Por tanto como conclusión final tras haber leído respecto al tema creo que los lavados con suero fisiológico no tienen eficacia demostrada y pueden favorecer la aparición de infecciones nosocomiales por lo que no son aconsejables de manera rutinaria.

BIBLIOGRAFÍA:
 1. Normal saline instillation with endotracheal suctioning: primum non nocere (first do no harm). Blackwood. B. J Adv Nurs 1999 Apr.;29(4):928-34.

2. Klockare M., Dufva A., Danielsson A.M., Hatherly R., Larsson S., Jacobsson H., Mure M. Comparison between direct humidification and nebulization of the respiratory tract at mechanical ventilation: distribution of saline solution studied by gamma camera. J Clin Nurs. 2006 Mar;15(3):301-7. 
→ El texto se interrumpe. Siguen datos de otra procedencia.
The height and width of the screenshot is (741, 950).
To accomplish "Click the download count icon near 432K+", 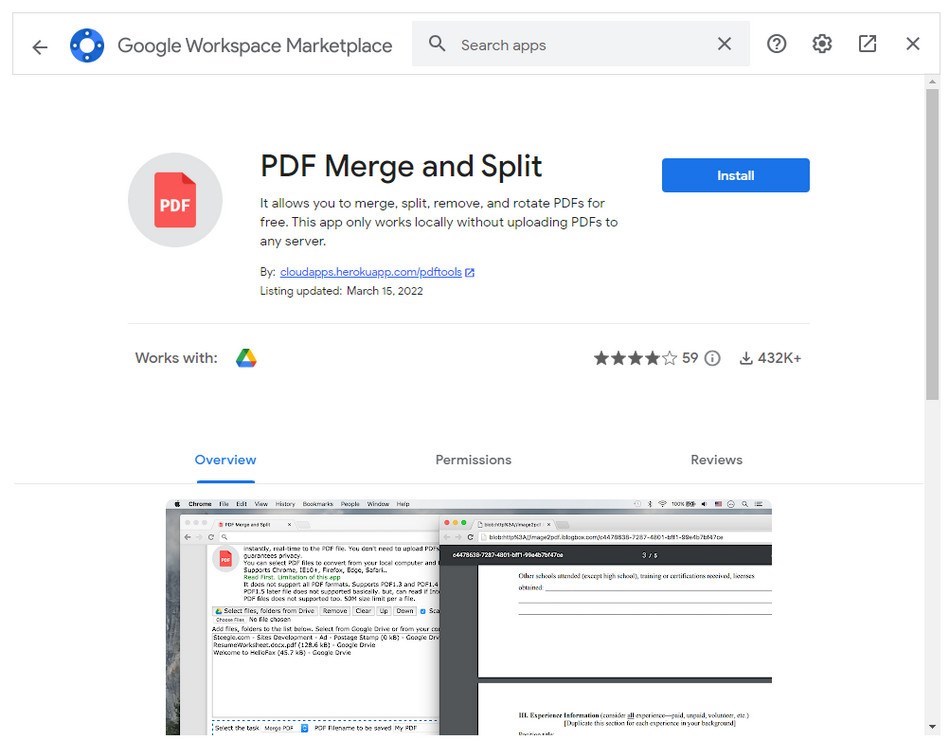I will pyautogui.click(x=748, y=357).
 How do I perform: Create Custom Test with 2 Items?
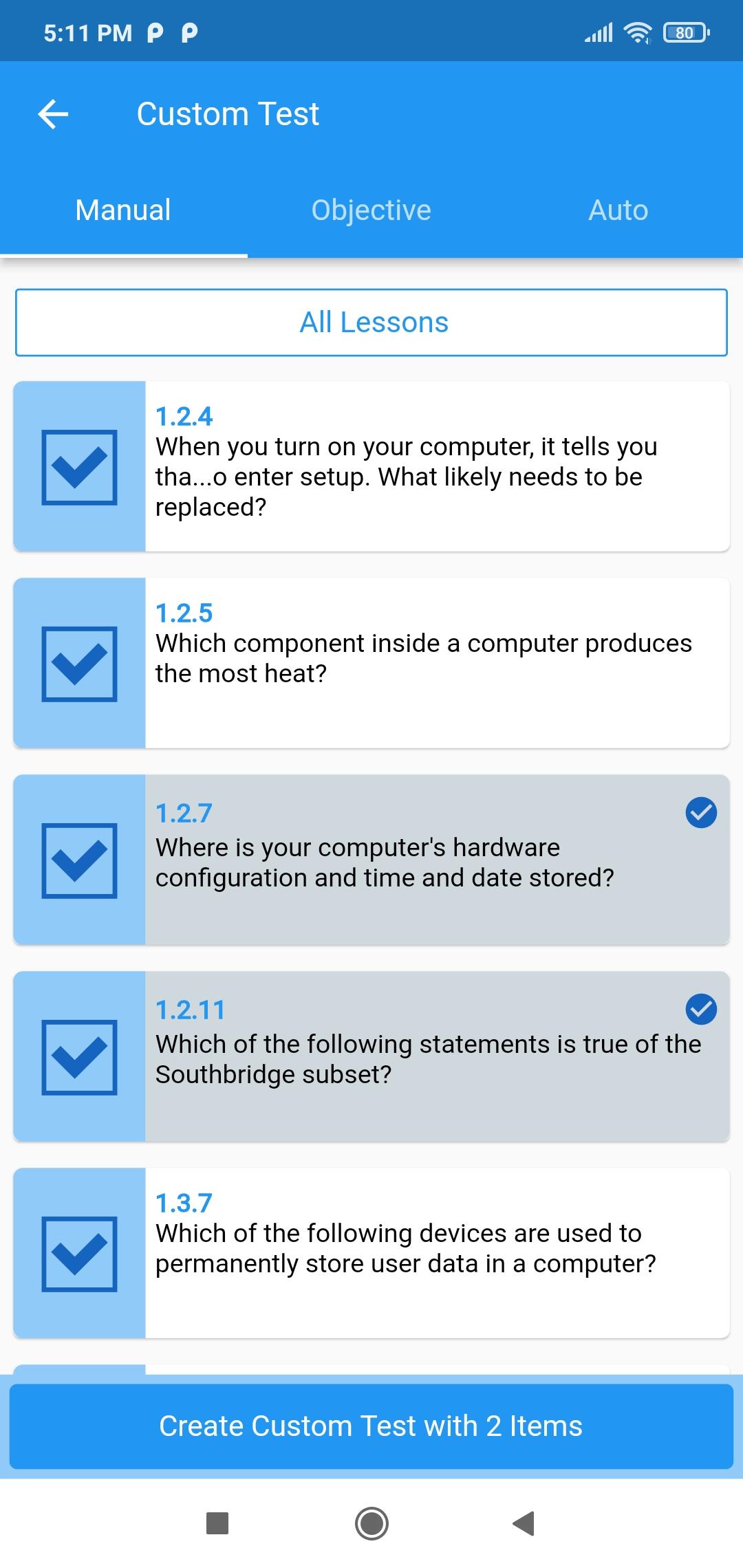coord(372,1426)
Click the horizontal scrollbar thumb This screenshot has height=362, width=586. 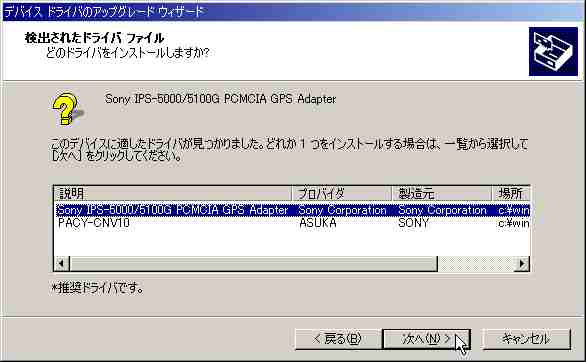coord(253,264)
3. Taylor-Piliae, R. Review: several techniques optimise oxygenation during suctioning of patients.. Evid. Based Nurs. 2002; 


1 comentario:

  1. Excelente Violeta. Me ha parecido que has sacado unas conclusiones muy fundamentadas cientificamente y que a posteriori te serviran para compartirlas con tus compañeros de profesión.